I think 27" (or maybe bigger) definitely does return, priced much higher than traditionally and thus perhaps loses its traditional broad appeal to shifts to 24", Mac mini plus SOME monitor or even some "last straw" switches to PCs out of price hike frustrations. The absolute fans will pay ANY price but there's simply not enough of that group to let Apple freely hike prices to any level.

At a higher price has some problems. If there is lots of overlap between the Mac Studio and "half sized Mac Pro" there may not be much room in that smaller user segment for a third system.

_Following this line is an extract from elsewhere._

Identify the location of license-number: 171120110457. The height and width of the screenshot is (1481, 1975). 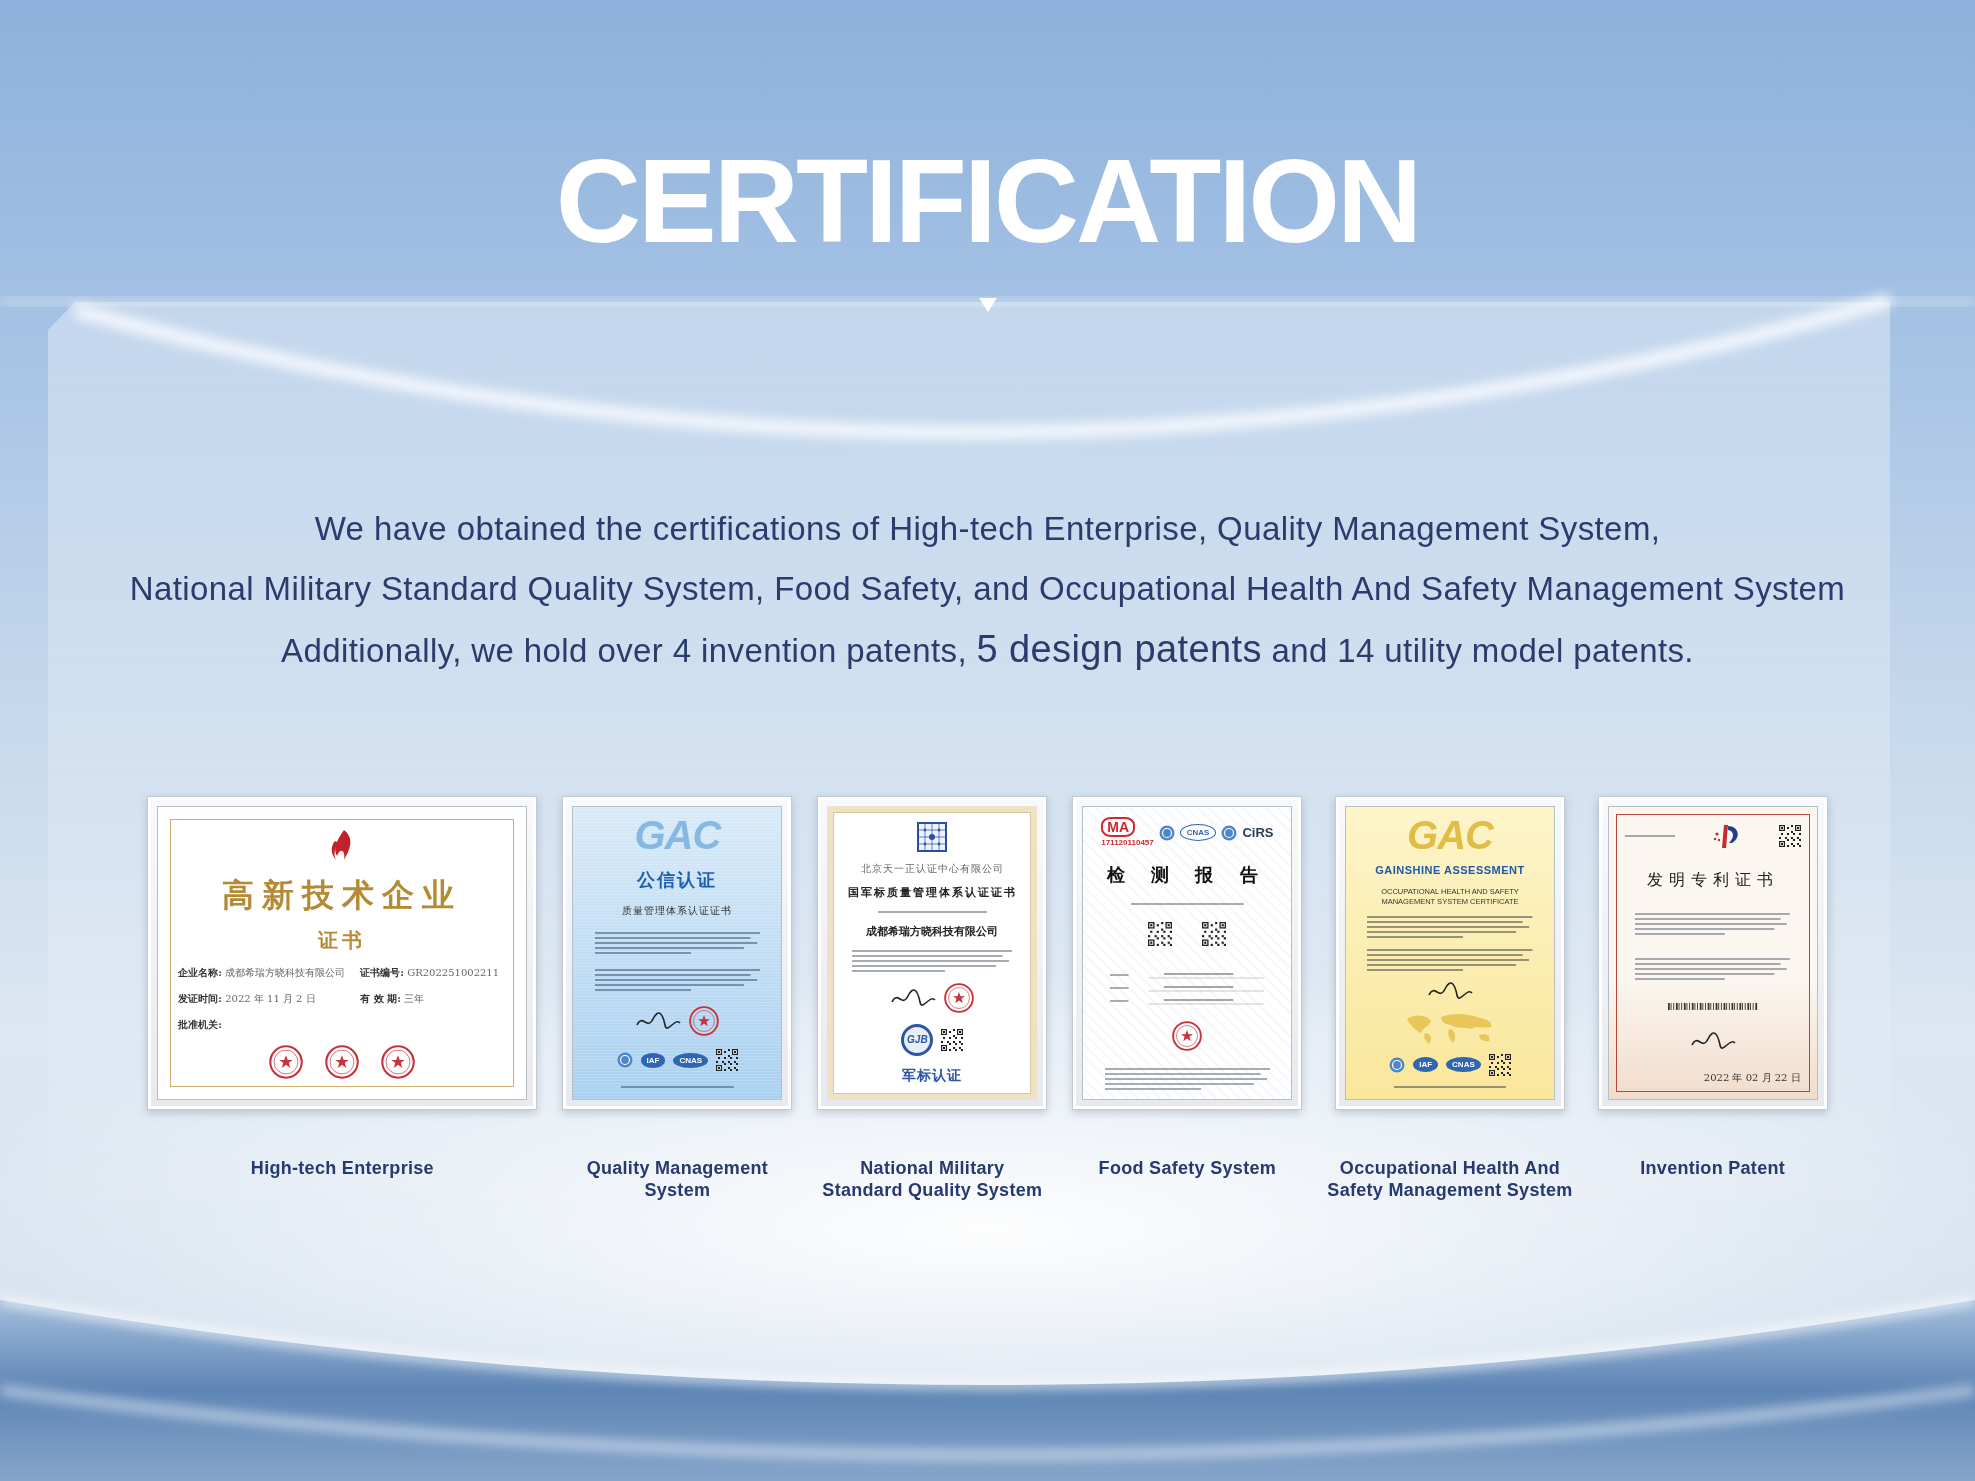
(1128, 843).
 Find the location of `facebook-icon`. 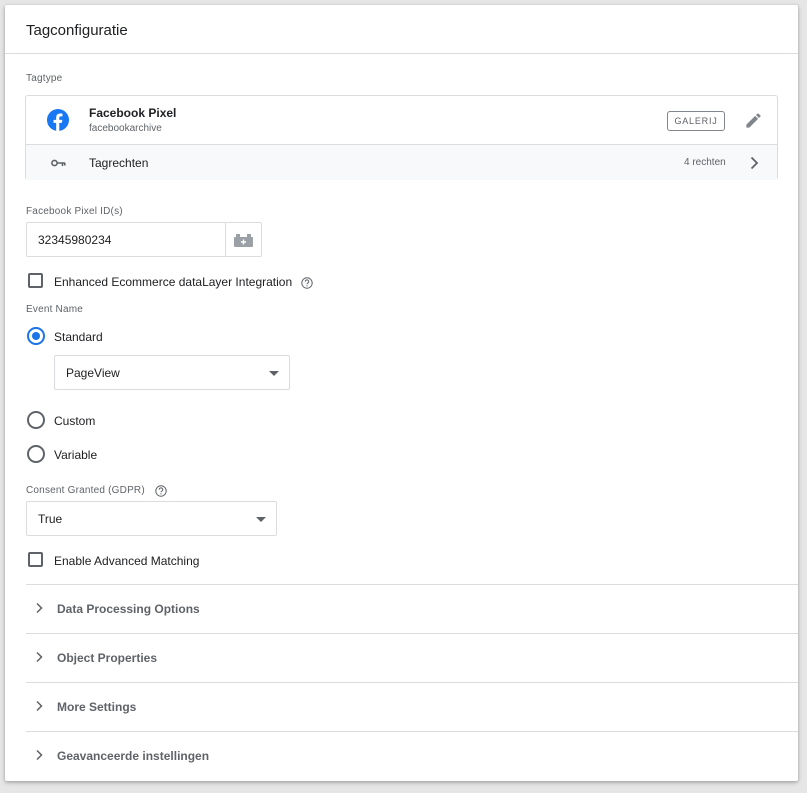

facebook-icon is located at coordinates (58, 120).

If the screen was 'better' (and more rare resolution ) than the Studio Display that would probably help. However, there are probably more of the hyper modular folks at the higher end of the spectrum. As long as Apple picks an "odd ball" resolution that few, if any, monitor makes use going to lower unit volume is a problem (unless sharing with some other Apple product driving that panel sales volume. .
 
I doubt it. iMacs are still really popular with educational institutions, particularly in public school computer labs, where they do look neat and stylish when lined up together. Even in colleges, as when configured with 16 GB of RAM the M1 iMacs can also make very good graphic-design and video editing machines.
MacLab-featured-768x430.png

Keep in mind I work for an electronics recycling/reselling company, where we get LOTS of iMacs from schools. And lately they've been sending us their slim unibody iMacs, as these are presumably from school districts upgrading to the M1 iMacs.
Wow - kids slinging bags around; the power cables: how many of those iMacs get toppled to the floor on a regular basis?